Kremlin Sözcüsü Dmitriy Peskov, ABD’nin İran’ın nükleer tesislerine yönelik saldırılarının ardından durumun ilgili kanallar aracılığıyla takip edildiğini ancak hasarın boyutunu anlamak için henüz çok erken olduğunu söyledi.

Moskova’nın İran ile İsrail arasında sağlanan ateşkesten memnuniyet duyduğunu belirten Peskov, Rusya Devlet Başkanı Vladimir Putin ile İran Dışişleri Bakanı Abbas Arakçi arasındaki görüşmede arabuluculuk konusunun gündeme gelmediğini açıkladı.

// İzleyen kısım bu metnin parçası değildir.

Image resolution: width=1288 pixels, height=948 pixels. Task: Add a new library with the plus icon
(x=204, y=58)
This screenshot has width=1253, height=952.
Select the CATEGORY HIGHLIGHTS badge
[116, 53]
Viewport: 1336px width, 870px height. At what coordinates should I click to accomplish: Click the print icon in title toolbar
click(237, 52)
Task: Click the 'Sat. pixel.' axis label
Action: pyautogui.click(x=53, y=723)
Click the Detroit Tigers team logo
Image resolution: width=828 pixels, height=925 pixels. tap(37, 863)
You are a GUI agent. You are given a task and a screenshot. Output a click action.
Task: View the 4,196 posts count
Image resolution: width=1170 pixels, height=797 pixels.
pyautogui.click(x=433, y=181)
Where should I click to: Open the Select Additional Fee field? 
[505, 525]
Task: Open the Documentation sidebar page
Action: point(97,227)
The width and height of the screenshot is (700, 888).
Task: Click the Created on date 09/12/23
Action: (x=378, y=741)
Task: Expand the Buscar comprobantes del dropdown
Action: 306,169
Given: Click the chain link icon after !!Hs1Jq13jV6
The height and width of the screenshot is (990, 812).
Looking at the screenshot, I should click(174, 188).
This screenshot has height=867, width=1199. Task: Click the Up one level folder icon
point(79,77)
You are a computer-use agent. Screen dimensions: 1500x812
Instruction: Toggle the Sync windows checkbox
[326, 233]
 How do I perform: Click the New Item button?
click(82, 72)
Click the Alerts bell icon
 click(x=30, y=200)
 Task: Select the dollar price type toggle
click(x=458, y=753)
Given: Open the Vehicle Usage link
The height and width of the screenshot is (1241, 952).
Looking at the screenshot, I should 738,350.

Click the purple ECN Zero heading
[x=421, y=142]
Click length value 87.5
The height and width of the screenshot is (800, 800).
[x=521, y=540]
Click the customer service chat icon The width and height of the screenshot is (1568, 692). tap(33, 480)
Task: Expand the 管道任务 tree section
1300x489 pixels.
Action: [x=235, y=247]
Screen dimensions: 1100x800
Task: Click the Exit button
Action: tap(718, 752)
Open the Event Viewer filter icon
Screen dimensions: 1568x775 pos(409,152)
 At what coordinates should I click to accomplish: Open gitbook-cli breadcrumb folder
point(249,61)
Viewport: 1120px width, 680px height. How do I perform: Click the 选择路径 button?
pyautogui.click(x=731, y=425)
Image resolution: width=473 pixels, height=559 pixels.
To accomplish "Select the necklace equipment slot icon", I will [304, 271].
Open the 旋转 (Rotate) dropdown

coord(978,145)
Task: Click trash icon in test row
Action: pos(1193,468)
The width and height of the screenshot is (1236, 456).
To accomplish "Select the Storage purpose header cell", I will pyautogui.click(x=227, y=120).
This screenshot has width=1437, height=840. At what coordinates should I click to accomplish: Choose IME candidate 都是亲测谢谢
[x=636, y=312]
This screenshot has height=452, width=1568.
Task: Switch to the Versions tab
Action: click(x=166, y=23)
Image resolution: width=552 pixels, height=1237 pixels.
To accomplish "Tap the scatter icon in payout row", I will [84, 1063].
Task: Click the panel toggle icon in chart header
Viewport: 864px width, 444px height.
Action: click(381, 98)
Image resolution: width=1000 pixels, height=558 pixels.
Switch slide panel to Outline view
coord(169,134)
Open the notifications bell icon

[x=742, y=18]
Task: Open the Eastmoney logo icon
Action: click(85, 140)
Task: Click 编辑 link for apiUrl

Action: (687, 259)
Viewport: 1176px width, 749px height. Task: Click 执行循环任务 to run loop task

Peskov, düzenlediği basın toplantısında, “Henüz çok az zaman geçti, sahadaki durumu analiz ederek ne kadar ciddi bir zarar verildiğini anlamak gerekiyor. Şu anda kimsenin net bir anlayışa sahip olması pek mümkün değil,” ifadelerini kullandı.

‘Putin-Arakçi görüşmesinde arabuluculuk gündeme gelmedi’

Gazetecilerin, Putin ve Arakçi görüşmesinde Rusya’nın ABD ile İran arasındaki çatışmada arabuluculuk yapmasının ele alınıp alınmadığı yönündeki sorusuna Peskov, “Hayır, bu konu gündeme gelmedi,” yanıtını verdi.

Arakçi’nin Amerikan tarafına iletilmek üzere bir talepte bulunup bulunmadığı veya çatışmanın çözümüne yönelik bir teklif gelip gelmediği sorularını da yanıtlayan Peskov, bu yönde bir gelişme olmadığını belirtti.

Peskov ayrıca, İran Dışişleri Bakanı’nın Putin’e, İran’ın dini lideri Ali Hamaney’den yazılı bir mesaj getirmediğini, ancak “İran yönetiminden belirli mesajların” iletildiğini doğruladı.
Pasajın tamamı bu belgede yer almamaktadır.